DOCUMENT PASSAGE ->
-*-*-

The Hancock® Valved Conduit for Right Ventricular Outflow Tract Reconstruction in Sheep for Assessing New Devices

John P. Carney, Lindsey M. Zhang, Jeffrey J. Larson, Matthew T. Lahti, Nicholas A. Robinson, Agustin P. Dalmasso, Richard W. Bianco

Research output: Contribution to journalArticlepeer-review

8 Scopus citations


BACKGROUND AND AIM OF THE STUDY: Xenograft conduits have been used successfully to repair congenital heart defects, but are prone to failure over time. Hence, in order to improve patient outcomes, better xenografts are being developed. When evaluating a conduit's performance and safety it must first be compared against a clinically available control in a large animal model. The study aim was to evaluate a clinically available xenograft conduit used in right ventricular outflow tract (RVOT) reconstruction in a sheep model.

METHODS: RVOT reconstruction was performed in 13 adult and juvenile sheep, using the Medtronic Hancock® Bioprosthetic Valved Conduit (Hancock conduit). The method had previously been used on patients, and a newly modified variant termed 'RVOT Extraction' was employed to facilitate the surgical procedure. Animals were monitored over predetermined terms of 70 to 140 days. Serial transthoracic echocardiography, intracardiac pressure measurements and angiography were performed. On study completion the animals were euthanized and necropsies performed.

-*-*-

STORED DATA ->
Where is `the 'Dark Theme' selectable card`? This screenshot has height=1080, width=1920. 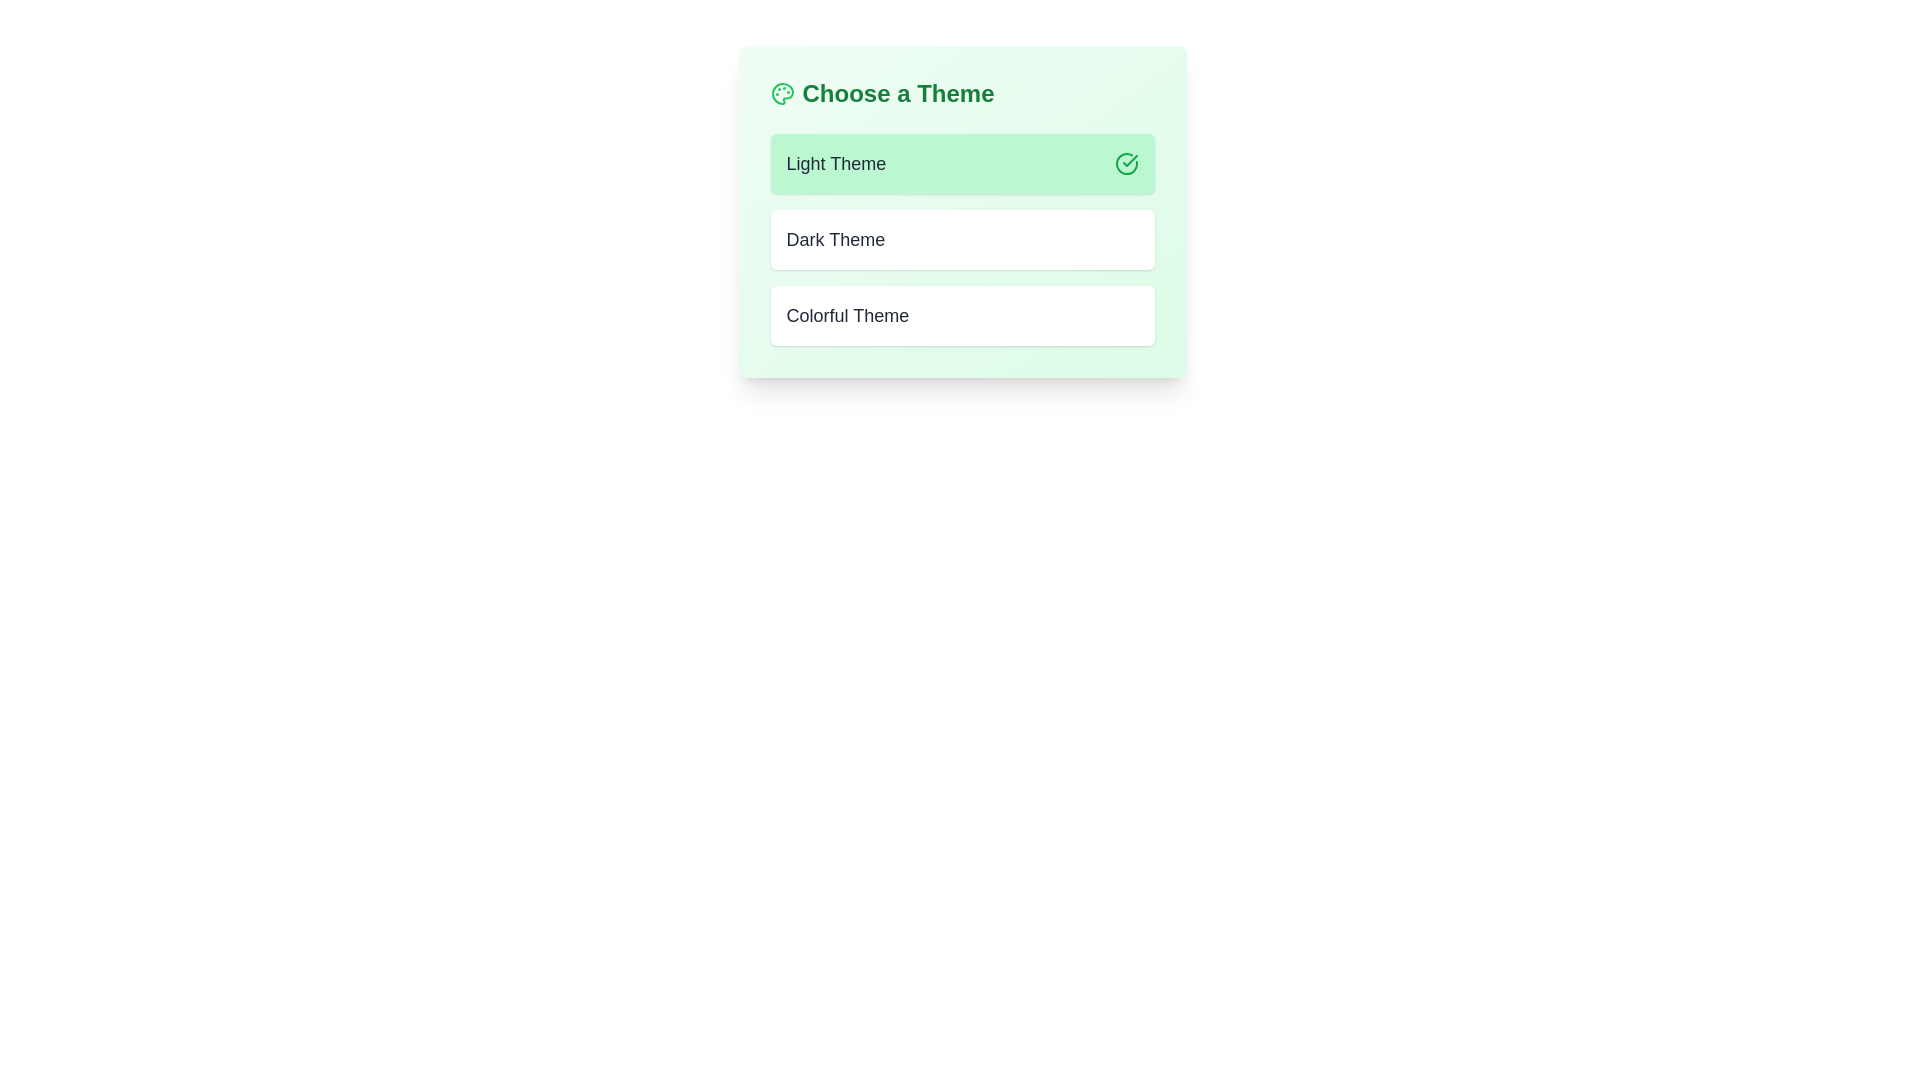
the 'Dark Theme' selectable card is located at coordinates (962, 238).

-*-*-

WORK TASK -> Quote, word for word, the part of the Hancock conduit abstract that opens with the words containing "Research output: Contribution" and closes with "a sheep model.".

TASK SOLUTION ->
Research output: Contribution to journalArticlepeer-review

8 Scopus citations


BACKGROUND AND AIM OF THE STUDY: Xenograft conduits have been used successfully to repair congenital heart defects, but are prone to failure over time. Hence, in order to improve patient outcomes, better xenografts are being developed. When evaluating a conduit's performance and safety it must first be compared against a clinically available control in a large animal model. The study aim was to evaluate a clinically available xenograft conduit used in right ventricular outflow tract (RVOT) reconstruction in a sheep model.